I got a problem trying to make contigs from my MiSeq 2x250 Illumina data. I used the original command “make.contigs” with the stability file but later on I got the “stability.trim.contigs.good.unique.align” of 3 Gb size and in subsequent analyses I finished with only 10% of my original sequences…
I decided to do the following approach in order to select good quality sequences before make contigs option:
Using 1 processors.
Making contigs…
[WARNING]: name mismatch in forward and reverse fasta file. Ignoring, HWI-M02808_228_AWGN8_1_1101_13861_2168.
[WARNING]: name mismatch in forward and reverse fasta file. Ignoring, HWI-M02808_228_AWGN8_1_1101_11143_2183.
[WARNING]: name mismatch in forward and reverse fasta file. Ignoring, HWI-M02808_228_AWGN8_1_1101_10817_2281.

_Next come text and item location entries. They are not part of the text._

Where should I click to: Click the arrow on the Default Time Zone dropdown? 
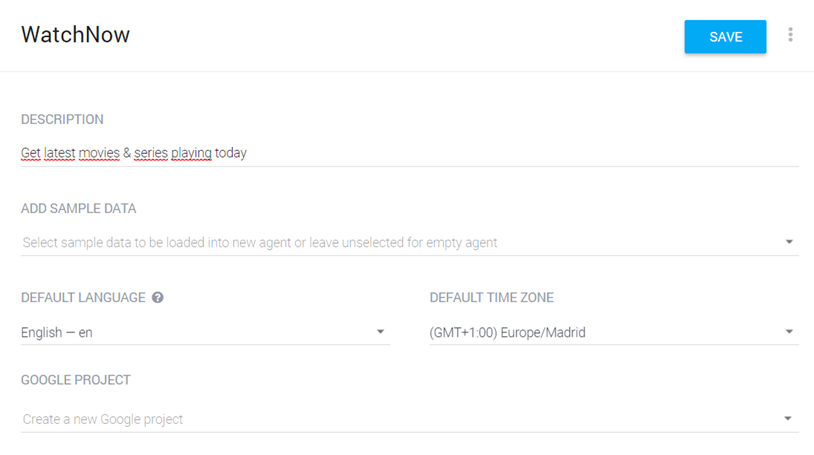tap(788, 332)
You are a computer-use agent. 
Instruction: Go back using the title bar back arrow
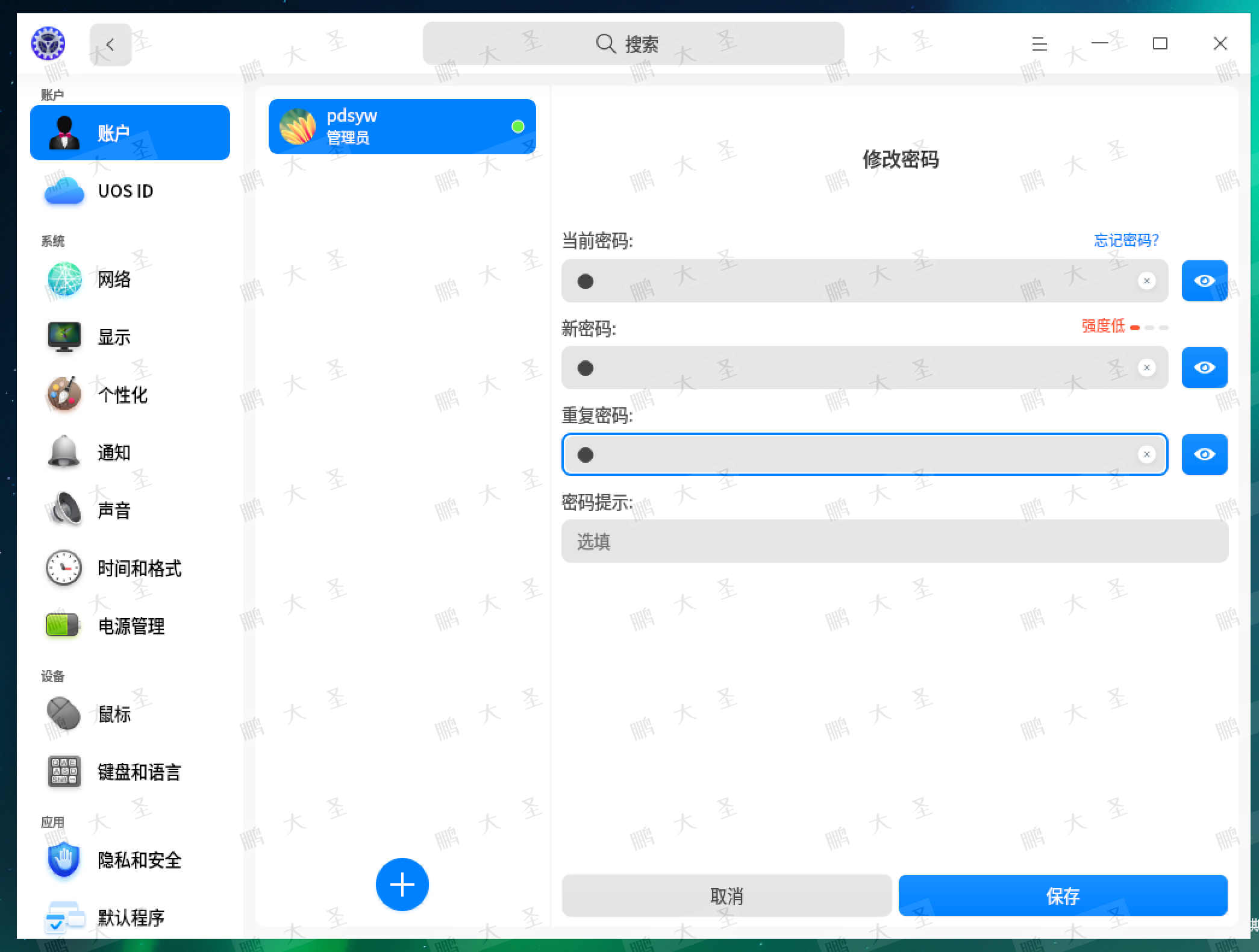(110, 45)
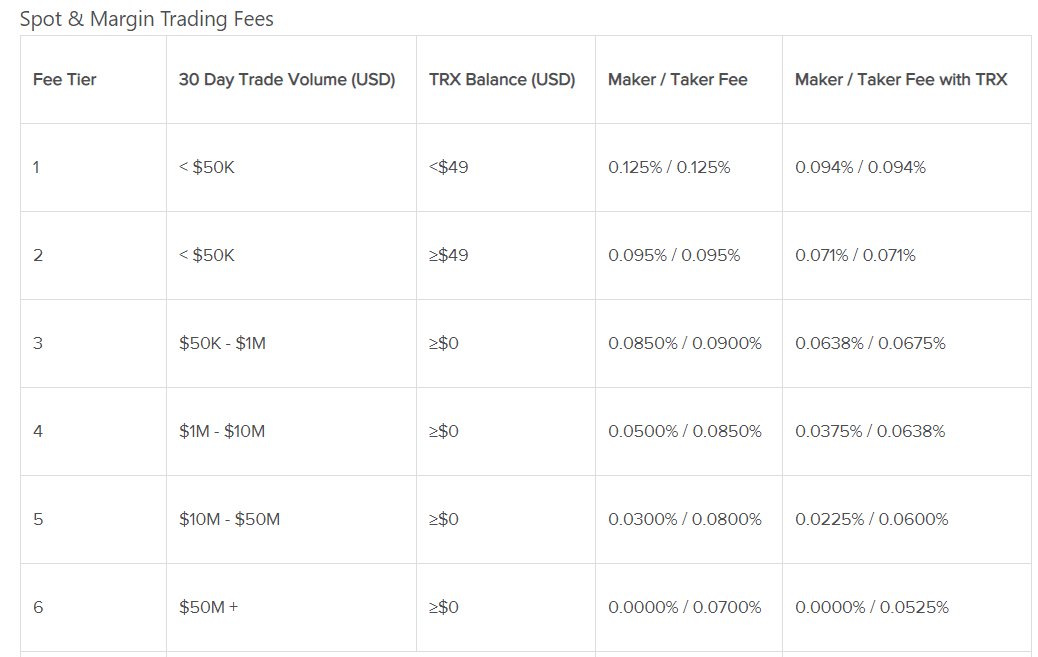Viewport: 1038px width, 657px height.
Task: Select the $50M + volume cell
Action: point(209,607)
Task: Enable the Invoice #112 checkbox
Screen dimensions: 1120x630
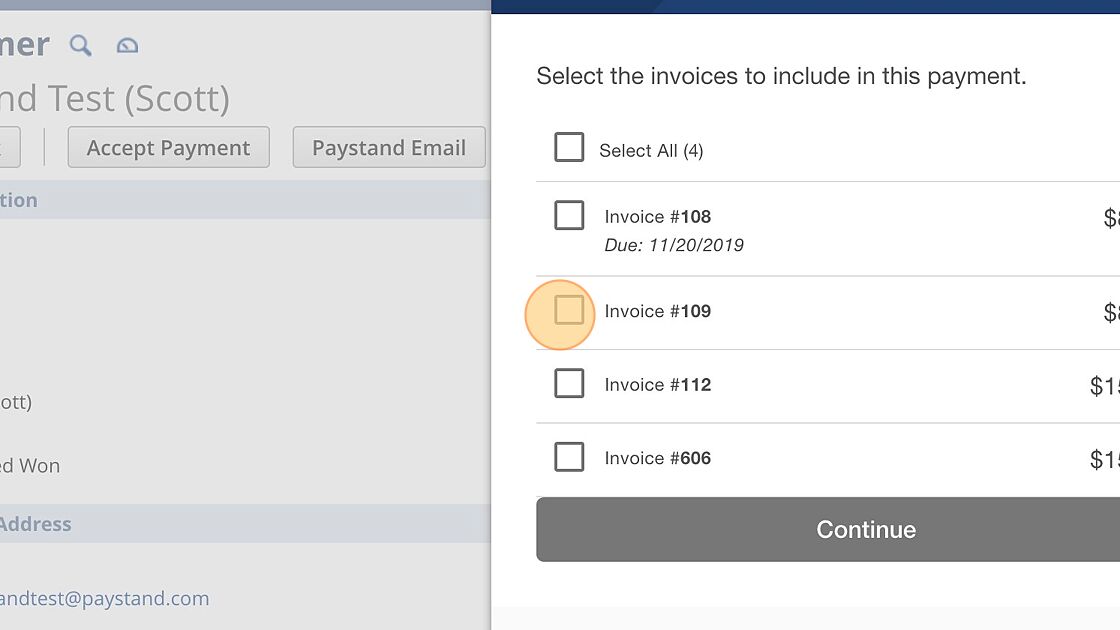Action: click(569, 384)
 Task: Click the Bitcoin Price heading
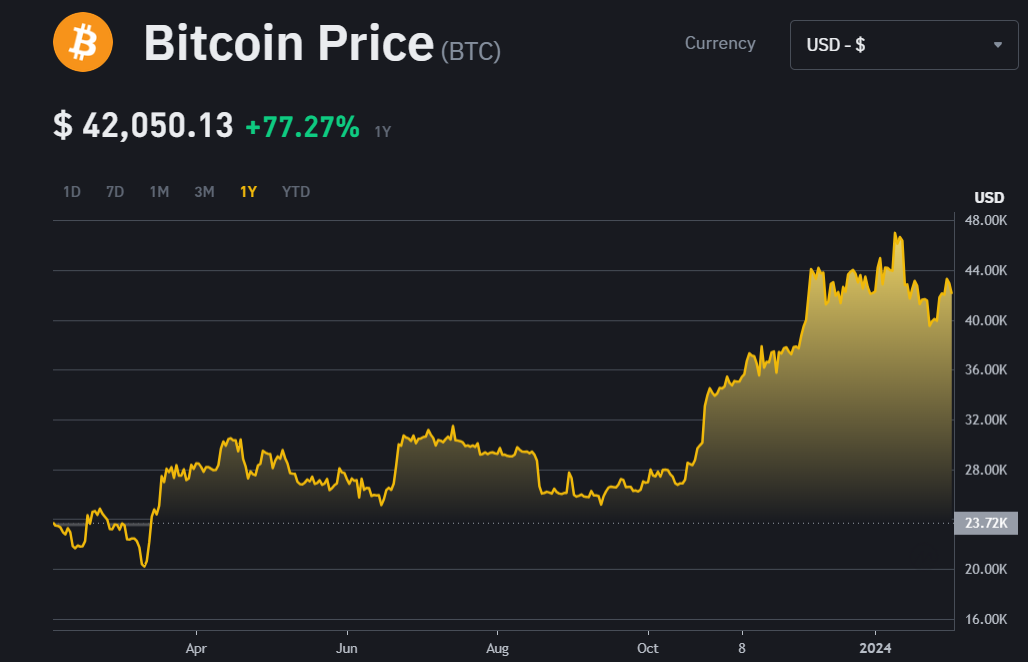289,43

[WARNING]: name mismatch in forward and reverse fasta file. Ignoring, HWI-M02808_228_AWGN8_1_1101_12388_2296.
[WARNING]: name mismatch in forward and reverse fasta file. Ignoring, HWI-M02808_228_AWGN8_1_1101_19708_2308.
and many more…
I imagine what’s happening is that some of your forward or reverse sequences are getting discarded during trimming, which is then throwing out the order during make.contigs.
To clarify what I think dwaite is saying, we suspect your sequences were trimmed or processed before coming into mothur. make.contigs needs the raw fastq/fastq.gz files as they come off the sequencer. There should be the same number of reads in the files for the forward and reverse reads
My puropse was to run make.contigs with fasta files that did not contain sequences with Q average values below 30. I suspect that the number of sequences in the forward and reverse fasta files is different and this is the reason of the warning message.

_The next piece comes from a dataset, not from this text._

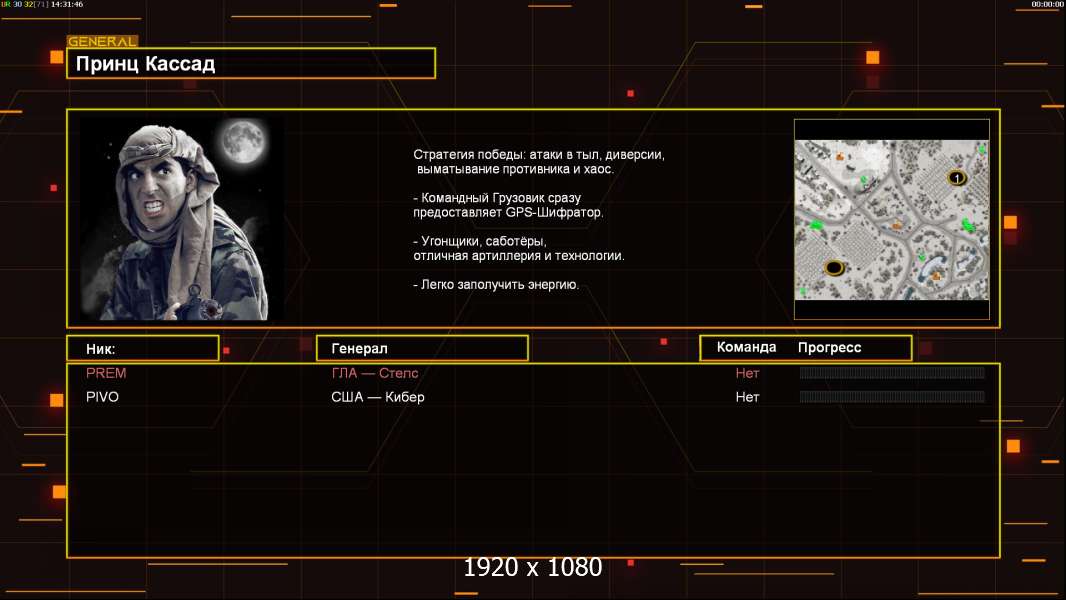Click the Генерал column header

pos(421,348)
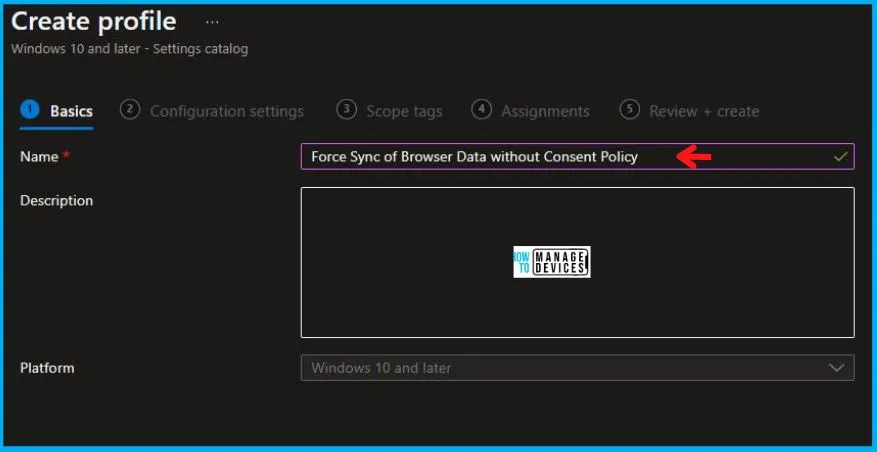Jump to the Review + create tab

point(704,111)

Do you have any idea of how could I make contigs from my data?. Initially, I used the option stability.file but like I said in my messabe above it didn’t work.

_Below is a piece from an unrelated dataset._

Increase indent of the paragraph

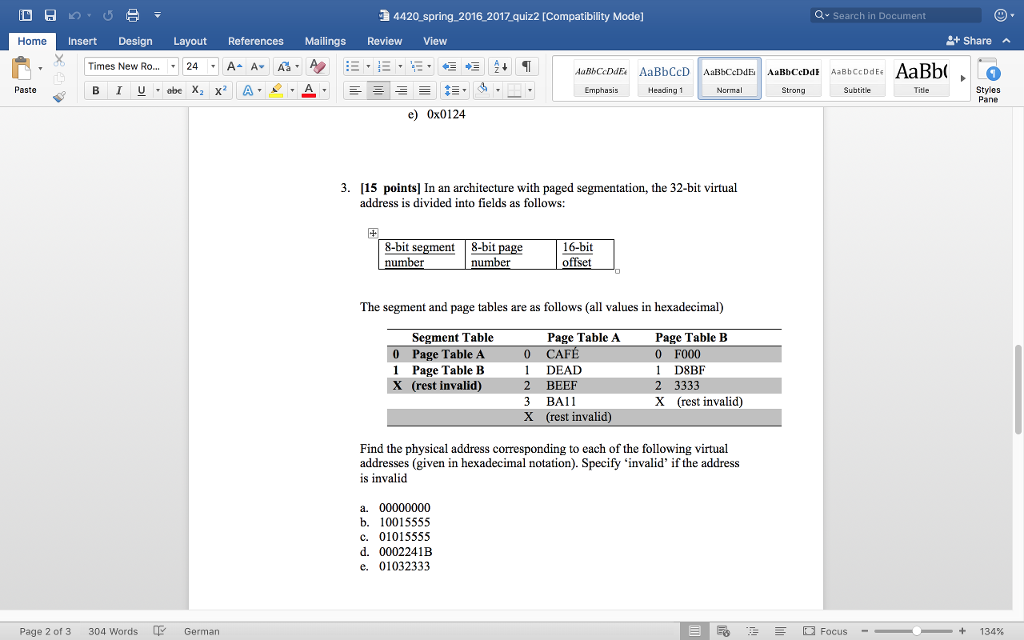point(475,66)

I don’t know if this can be done in mothur, but tools like trimmomatic can do quality filtering in a way that only retains pairs when both the forward and reverse sequence pass the filtering criteria. If this is the way you want to analyse the data, it might be worth screening the sequences outside of mothur, then bringing them in for pair joining and the rest of the workflow.